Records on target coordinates
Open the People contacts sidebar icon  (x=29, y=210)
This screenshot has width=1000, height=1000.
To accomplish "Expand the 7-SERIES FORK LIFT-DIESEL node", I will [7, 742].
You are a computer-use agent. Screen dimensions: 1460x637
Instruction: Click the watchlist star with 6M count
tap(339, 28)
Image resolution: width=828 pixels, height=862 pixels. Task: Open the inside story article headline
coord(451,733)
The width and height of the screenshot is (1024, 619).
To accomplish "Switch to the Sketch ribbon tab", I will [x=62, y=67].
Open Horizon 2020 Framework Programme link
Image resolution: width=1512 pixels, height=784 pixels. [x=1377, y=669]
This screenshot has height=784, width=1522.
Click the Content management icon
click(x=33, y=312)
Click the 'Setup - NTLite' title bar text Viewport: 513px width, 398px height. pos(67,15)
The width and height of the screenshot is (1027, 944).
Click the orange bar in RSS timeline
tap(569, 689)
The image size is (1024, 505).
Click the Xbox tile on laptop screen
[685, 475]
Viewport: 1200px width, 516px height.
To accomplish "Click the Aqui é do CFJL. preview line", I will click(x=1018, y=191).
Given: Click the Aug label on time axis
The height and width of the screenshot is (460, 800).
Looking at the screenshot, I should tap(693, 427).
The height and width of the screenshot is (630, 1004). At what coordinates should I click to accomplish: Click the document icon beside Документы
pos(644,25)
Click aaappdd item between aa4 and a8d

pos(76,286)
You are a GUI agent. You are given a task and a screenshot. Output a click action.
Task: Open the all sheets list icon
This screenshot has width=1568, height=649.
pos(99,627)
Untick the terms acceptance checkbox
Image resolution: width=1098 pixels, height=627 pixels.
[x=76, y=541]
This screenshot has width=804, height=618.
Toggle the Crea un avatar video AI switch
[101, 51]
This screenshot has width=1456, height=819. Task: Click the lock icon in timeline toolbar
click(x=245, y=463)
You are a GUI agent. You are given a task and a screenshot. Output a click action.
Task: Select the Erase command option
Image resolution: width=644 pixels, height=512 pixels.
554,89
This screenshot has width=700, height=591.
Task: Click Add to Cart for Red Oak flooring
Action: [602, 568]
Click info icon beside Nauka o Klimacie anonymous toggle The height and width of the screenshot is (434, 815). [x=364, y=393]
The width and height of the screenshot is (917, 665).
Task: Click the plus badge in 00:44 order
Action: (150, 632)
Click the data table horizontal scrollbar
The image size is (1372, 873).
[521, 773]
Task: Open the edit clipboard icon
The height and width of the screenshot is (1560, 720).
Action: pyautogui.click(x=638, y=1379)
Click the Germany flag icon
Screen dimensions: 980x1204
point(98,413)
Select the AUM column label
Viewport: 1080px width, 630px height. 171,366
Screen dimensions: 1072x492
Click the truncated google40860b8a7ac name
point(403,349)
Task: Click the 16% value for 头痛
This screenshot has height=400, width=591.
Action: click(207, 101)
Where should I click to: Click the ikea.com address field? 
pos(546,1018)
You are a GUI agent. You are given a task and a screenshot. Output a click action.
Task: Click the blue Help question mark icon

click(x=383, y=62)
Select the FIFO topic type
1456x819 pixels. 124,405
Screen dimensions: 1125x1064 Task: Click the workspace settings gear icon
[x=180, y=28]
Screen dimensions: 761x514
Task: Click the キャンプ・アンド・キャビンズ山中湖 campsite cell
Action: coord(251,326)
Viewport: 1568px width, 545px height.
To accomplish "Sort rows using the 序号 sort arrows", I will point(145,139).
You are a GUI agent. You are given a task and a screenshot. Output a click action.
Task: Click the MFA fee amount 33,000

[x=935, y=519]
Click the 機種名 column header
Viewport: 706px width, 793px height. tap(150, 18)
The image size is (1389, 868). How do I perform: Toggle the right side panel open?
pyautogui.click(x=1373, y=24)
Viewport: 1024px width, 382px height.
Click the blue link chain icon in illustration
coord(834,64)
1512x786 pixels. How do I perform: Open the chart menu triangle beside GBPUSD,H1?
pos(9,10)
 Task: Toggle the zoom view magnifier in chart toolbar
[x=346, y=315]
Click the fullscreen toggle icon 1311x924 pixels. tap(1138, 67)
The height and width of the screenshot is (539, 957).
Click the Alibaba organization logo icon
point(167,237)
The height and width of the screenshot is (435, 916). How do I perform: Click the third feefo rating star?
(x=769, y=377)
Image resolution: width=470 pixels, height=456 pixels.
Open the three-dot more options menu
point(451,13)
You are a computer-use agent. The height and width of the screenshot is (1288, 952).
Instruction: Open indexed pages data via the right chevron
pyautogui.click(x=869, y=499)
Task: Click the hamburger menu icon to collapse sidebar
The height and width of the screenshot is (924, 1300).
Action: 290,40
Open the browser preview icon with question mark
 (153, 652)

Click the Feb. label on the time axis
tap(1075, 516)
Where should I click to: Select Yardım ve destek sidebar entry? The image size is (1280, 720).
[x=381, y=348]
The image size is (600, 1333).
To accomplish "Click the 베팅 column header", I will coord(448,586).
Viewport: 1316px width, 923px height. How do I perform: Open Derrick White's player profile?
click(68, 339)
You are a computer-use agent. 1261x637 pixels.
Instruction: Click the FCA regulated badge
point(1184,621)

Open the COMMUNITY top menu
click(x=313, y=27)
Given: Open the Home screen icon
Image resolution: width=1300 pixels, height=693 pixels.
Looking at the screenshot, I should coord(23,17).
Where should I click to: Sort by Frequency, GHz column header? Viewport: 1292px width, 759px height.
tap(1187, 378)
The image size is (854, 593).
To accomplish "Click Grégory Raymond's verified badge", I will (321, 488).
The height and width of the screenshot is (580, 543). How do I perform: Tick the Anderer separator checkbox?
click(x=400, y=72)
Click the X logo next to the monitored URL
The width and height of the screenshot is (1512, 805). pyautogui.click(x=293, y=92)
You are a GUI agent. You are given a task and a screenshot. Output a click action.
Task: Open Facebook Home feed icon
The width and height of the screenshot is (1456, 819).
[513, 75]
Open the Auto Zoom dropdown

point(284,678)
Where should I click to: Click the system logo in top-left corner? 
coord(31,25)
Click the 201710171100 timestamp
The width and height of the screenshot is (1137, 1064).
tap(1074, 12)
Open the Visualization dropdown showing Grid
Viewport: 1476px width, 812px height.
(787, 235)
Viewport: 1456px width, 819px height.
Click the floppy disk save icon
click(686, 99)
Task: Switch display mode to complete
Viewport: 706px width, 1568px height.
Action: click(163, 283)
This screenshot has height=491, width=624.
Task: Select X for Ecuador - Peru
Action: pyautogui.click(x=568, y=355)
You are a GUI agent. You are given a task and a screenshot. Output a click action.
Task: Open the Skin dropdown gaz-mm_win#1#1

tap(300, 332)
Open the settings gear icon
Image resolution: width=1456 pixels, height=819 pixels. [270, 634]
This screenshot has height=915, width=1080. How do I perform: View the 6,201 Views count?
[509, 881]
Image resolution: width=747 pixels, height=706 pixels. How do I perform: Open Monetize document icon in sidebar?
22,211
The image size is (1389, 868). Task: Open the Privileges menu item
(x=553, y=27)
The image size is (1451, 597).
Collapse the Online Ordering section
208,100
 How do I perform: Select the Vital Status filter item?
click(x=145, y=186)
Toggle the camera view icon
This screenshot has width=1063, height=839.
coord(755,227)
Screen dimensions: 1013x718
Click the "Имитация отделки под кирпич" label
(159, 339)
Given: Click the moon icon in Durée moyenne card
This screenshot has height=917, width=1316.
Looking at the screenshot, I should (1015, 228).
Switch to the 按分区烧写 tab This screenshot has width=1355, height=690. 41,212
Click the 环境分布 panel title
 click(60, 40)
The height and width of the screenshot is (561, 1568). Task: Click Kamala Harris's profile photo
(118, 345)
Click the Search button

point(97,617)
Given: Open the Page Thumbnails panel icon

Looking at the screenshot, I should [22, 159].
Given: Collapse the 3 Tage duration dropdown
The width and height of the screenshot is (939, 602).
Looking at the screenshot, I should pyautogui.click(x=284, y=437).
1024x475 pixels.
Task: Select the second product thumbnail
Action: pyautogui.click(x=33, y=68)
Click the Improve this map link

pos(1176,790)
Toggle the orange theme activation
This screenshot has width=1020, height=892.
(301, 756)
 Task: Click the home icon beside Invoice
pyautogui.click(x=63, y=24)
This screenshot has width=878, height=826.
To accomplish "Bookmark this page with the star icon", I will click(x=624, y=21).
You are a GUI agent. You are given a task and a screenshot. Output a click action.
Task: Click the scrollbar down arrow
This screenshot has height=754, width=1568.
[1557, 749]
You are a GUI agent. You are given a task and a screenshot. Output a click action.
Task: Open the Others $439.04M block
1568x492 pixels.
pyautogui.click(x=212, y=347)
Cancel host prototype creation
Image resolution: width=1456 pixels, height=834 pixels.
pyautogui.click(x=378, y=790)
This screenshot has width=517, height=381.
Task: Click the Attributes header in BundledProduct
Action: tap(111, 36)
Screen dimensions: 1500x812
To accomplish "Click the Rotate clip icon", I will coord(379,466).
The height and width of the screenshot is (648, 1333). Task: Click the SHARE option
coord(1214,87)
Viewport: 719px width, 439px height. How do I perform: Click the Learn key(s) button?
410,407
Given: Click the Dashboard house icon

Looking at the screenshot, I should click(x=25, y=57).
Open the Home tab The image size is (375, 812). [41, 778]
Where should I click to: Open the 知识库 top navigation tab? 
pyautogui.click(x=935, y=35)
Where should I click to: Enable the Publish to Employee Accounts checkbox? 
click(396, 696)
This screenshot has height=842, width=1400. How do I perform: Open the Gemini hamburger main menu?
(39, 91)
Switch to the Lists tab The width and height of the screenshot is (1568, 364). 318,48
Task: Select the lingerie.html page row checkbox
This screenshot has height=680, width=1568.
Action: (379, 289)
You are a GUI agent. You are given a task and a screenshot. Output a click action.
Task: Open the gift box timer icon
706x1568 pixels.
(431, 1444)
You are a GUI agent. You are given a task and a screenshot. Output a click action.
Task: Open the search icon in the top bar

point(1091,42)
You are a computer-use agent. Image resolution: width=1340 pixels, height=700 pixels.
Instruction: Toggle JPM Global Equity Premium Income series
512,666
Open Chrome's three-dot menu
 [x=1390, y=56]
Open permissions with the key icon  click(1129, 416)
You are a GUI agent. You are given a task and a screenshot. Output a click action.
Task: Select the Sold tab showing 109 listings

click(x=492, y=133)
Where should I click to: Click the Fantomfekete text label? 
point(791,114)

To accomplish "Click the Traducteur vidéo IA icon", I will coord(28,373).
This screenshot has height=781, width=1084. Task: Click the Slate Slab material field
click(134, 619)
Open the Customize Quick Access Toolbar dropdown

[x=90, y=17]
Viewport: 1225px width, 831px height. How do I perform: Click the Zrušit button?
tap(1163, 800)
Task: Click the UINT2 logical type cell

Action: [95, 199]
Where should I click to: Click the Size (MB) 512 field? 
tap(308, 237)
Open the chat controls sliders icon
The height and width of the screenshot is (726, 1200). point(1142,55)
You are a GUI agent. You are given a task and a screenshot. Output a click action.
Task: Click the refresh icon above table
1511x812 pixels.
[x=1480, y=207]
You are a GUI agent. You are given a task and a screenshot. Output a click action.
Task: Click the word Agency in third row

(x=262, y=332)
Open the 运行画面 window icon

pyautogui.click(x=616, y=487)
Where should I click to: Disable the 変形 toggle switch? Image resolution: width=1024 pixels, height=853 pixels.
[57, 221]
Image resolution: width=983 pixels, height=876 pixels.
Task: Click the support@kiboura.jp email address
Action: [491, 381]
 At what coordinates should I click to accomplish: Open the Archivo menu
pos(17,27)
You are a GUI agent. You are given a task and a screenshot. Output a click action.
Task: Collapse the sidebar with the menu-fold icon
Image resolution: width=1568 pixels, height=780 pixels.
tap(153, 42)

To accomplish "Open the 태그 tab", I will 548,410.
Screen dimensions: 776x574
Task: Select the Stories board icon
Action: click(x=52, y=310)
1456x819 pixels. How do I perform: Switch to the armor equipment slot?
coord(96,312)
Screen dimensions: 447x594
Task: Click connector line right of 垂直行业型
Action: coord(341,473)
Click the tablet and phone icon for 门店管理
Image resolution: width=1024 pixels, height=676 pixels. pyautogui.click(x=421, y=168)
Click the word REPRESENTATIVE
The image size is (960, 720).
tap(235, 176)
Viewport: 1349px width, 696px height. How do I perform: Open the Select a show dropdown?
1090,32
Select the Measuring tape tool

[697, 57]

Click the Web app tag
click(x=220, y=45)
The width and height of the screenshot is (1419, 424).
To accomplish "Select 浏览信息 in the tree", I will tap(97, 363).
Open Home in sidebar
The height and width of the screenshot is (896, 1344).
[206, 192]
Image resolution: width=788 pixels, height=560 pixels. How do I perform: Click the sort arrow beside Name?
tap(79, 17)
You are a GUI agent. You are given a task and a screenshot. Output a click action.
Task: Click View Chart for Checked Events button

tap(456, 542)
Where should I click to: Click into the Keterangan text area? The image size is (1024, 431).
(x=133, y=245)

[What to produce] Copy out the records above word for word, starting with the line that contains "This screenshot has width=1456, height=819." and ending after the line that contains "pos(546,1018)".

[Solution for this task]
This screenshot has width=1456, height=819. Task: Click the lock icon in timeline toolbar
click(x=245, y=463)
You are a GUI agent. You are given a task and a screenshot. Output a click action.
Task: Select the Erase command option
Image resolution: width=644 pixels, height=512 pixels.
554,89
This screenshot has width=700, height=591.
Task: Click Add to Cart for Red Oak flooring
Action: [602, 568]
Click info icon beside Nauka o Klimacie anonymous toggle The height and width of the screenshot is (434, 815). [x=364, y=393]
The width and height of the screenshot is (917, 665).
Task: Click the plus badge in 00:44 order
Action: (150, 632)
Click the data table horizontal scrollbar
The image size is (1372, 873).
[521, 773]
Task: Open the edit clipboard icon
The height and width of the screenshot is (1560, 720).
Action: pyautogui.click(x=638, y=1379)
Click the Germany flag icon
Screen dimensions: 980x1204
point(98,413)
Select the AUM column label
Viewport: 1080px width, 630px height. 171,366
Screen dimensions: 1072x492
Click the truncated google40860b8a7ac name
point(403,349)
Task: Click the 16% value for 头痛
This screenshot has height=400, width=591.
Action: click(207, 101)
Where should I click to: Click the ikea.com address field? 
pos(546,1018)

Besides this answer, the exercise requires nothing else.